The Byron Review: What it Means for Gamers

A fortnight ago, child psychologist Tanya Byron published her government-ordered review of the potential risks of videogames. Although fairly ambiguous, her general conclusions seem to be focused on the classification of games in the UK. She has called for greater involvement of the BBFC and a legally binding certification system that will allow parents to 'clearly see if the games will be suitable for their children'.

Two systems currently operate in the UK, and either the BBFC or PEGI labels are displayed on game cases for retail. The report investigates the dangers to children and one recommendation included is the implementation of parental controls. It seems Ms. Byron hasn't done her homework, as most of us are aware of the controls present in the latest wave of consoles. Although incidental, the fact that there is a clear lack of research undertaken i.e. she hasn't even bothered to actually mess about on the consoles, shows us that yet again, the industry is being monitored by people who don't play games.

The videogames industry is a responsible sector, and often includes health warnings (including those ignorable Nintendo 'you've played too long' warnings) without external pressure to do so. European gaming bodies have also come together to form the Pan-European Gaming Information system, or PEGI. This system, although voluntary has been used frequently and provides clear age recommendations as well as more gaming-specific issues such as discrimination, drug use, sex, gambling and more. The PEGI Secretary General, Patrice Chazerand said

'PEGI is a rating system designed specifically for interactive content by people who best understand that medium. As the European age rating system of reference, PEGI has been serving about 30 European countries including the UK, for the last five years already.'

By all means the concept isn't perfect, yet it seems that gamers, despite all their best efforts, often get a hard time from people who aren't gamers. Byron's suggestions to favour the BBFC seem to have come at a bad time. The BBFC have just stumbled their way through a court case with Rockstar over the UK release of Manhunt 2, which was banned until recently - 7 months after its original release date. The BBFC was also in the spotlight when Bully was being released for the PS2. Under intense pressure from anti-bullying group, the BBFC forced Rockstar to rename the game and slapped a 15-certificate on a fairly mild game. Rockstar actually got the last laugh releasing the 360 version with the original title, but not before cheekily choosing the tongue-in-cheek 'Canis Canem Edit' for the PS2 release. All this media focus was on a game that actually rewards anti-bullying behaviour and perhaps stimulates children intellectually more than most of the drivel deemed acceptable to play (Avatar – I'm looking at you).

This leads us to question whether the BBFC is actually capable of classifying games. It is rarely mentioned that the Video Licensing Act of 1984 is still the criteria used when certifying games. Is a 24 year old piece of legislation adequate for an industry that is progressing at breakneck speed?
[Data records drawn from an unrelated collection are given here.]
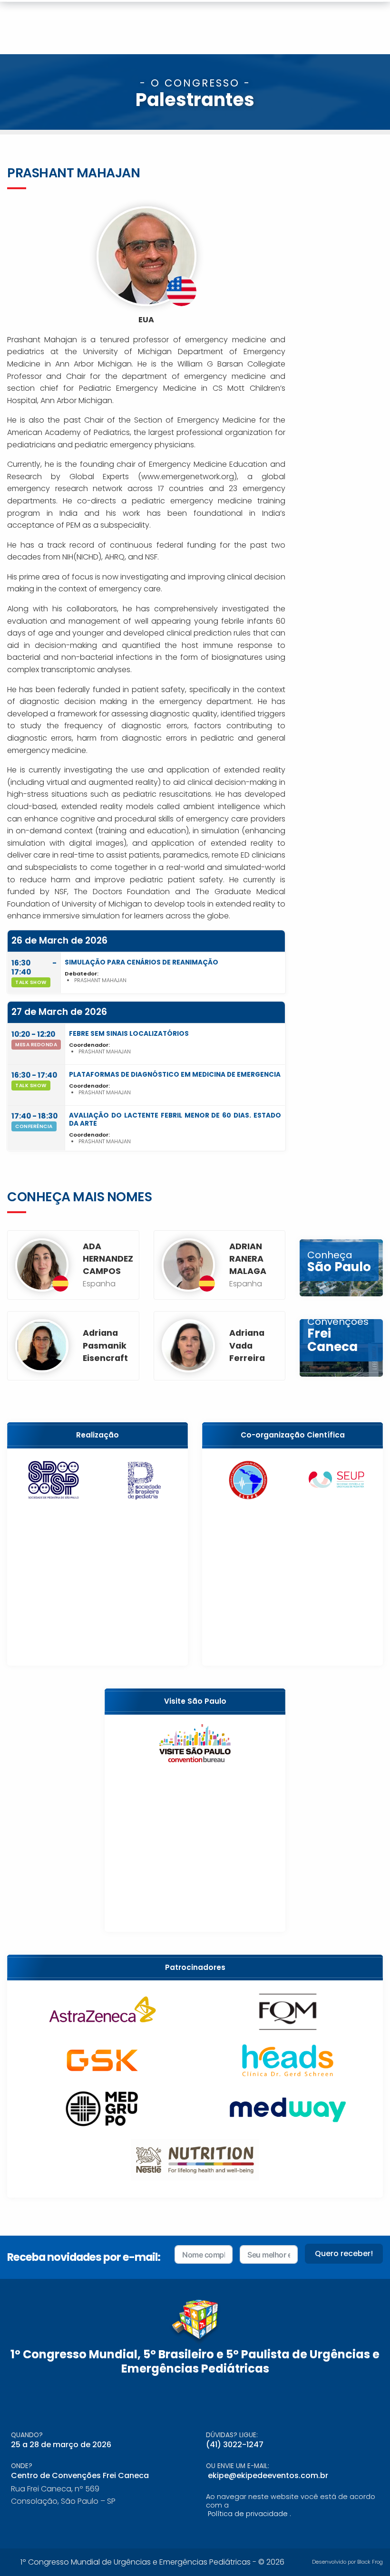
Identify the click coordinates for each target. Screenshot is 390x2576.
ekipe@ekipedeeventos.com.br (268, 2475)
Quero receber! (344, 2253)
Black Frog (370, 2562)
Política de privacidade (248, 2513)
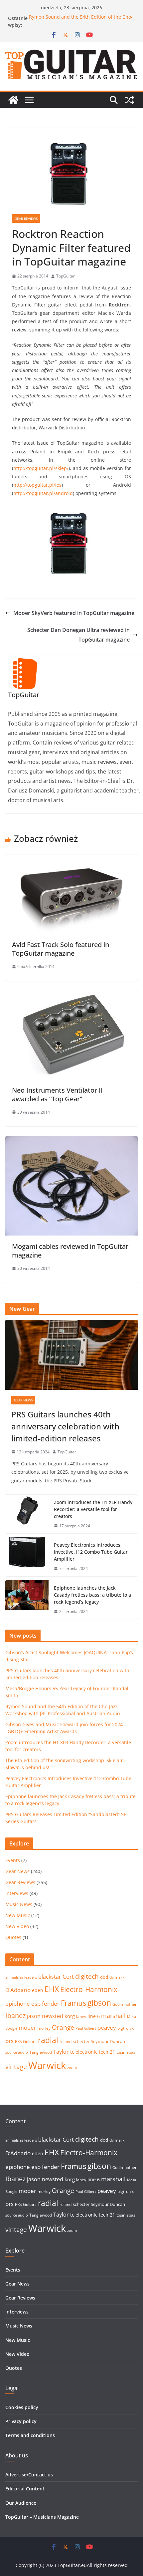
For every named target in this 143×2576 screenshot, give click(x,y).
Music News (18, 1904)
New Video (17, 1926)
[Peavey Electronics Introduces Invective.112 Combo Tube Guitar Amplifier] (27, 1556)
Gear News (23, 1400)
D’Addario (18, 1990)
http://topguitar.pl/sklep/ (41, 468)
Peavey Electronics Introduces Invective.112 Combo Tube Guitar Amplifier (91, 1552)
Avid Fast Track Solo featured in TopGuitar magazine (60, 949)
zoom (72, 2067)
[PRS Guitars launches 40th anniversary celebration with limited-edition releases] (71, 1354)
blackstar (49, 1976)
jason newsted (45, 2016)
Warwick (47, 2065)
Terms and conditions (30, 2435)
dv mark (116, 1977)
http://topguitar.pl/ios (37, 485)
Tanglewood (40, 2052)
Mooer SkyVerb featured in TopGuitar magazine (73, 613)
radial (48, 2040)
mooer (27, 2027)
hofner (130, 2004)
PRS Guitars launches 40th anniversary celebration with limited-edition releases (65, 1426)
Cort (68, 1976)
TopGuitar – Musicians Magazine (42, 2517)
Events (12, 1860)
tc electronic (83, 2052)
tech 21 (107, 2052)
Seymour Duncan (108, 2041)
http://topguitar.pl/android (43, 493)
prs (9, 2041)
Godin (117, 2004)
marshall (113, 2016)
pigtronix (125, 2028)
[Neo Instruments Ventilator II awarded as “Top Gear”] (71, 995)
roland (66, 2041)
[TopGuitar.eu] (13, 100)
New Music (17, 1915)
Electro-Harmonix (88, 1989)
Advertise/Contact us (29, 2474)
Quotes (13, 1937)
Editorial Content (25, 2488)
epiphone (17, 2003)
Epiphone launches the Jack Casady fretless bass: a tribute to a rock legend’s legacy (92, 1595)
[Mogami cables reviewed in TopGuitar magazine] (71, 1141)
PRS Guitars (26, 2041)
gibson (99, 2003)
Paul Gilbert (85, 2028)
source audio (16, 2052)
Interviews (16, 1893)
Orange (63, 2027)
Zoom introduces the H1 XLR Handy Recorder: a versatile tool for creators (93, 1509)
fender (51, 2003)
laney (81, 2016)
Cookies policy (21, 2407)
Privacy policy (21, 2421)
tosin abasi (126, 2052)
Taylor (61, 2051)
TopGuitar (65, 276)
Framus (73, 2003)
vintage (16, 2066)
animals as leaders (21, 1977)
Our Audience (20, 2503)
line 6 (93, 2016)
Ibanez (15, 2015)
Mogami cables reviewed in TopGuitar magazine (70, 1251)
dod (104, 1977)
Are the film and TV certificates even appropriate for videogames? The minimum two hour testing time undertaken by the board before classification could be only scratching the surface of a game like GTA and this illustrates the lack of gaming knowledge present in the BBFC. With more and more features in modern gaming to consider, as well as a staggering amount of potential dangers in online play we need parents to be as informed as possible.

This is what the review all comes down to. There is so much talk of the games being too violent, or the classification being inadequate or unclear when what ought to be happening is that parents should be looking at what they allow their children to play. People are looking for scapegoats, when the true responsibility rests with the parents. If you need a huge '18' in the middle of the case of Manhunt 2 to tell you it might be inappropriate then there is something seriously wrong. You would have thought a bloodshot, crazed eyeball and the words 'man' and 'hunt' next to each other may have been enough to suggest that it might not be okay to allow your 7 year old daughter to play it. We are reaching the age when the Quake modders of yesteryear are raising little hackers of their own. We now have at least some parents out there capable of restricting what their children can play. Perhaps some other Mummies and Daddies could learn a lesson. How about actually playing a game someday? Chainsaw duel on Gears, anyone?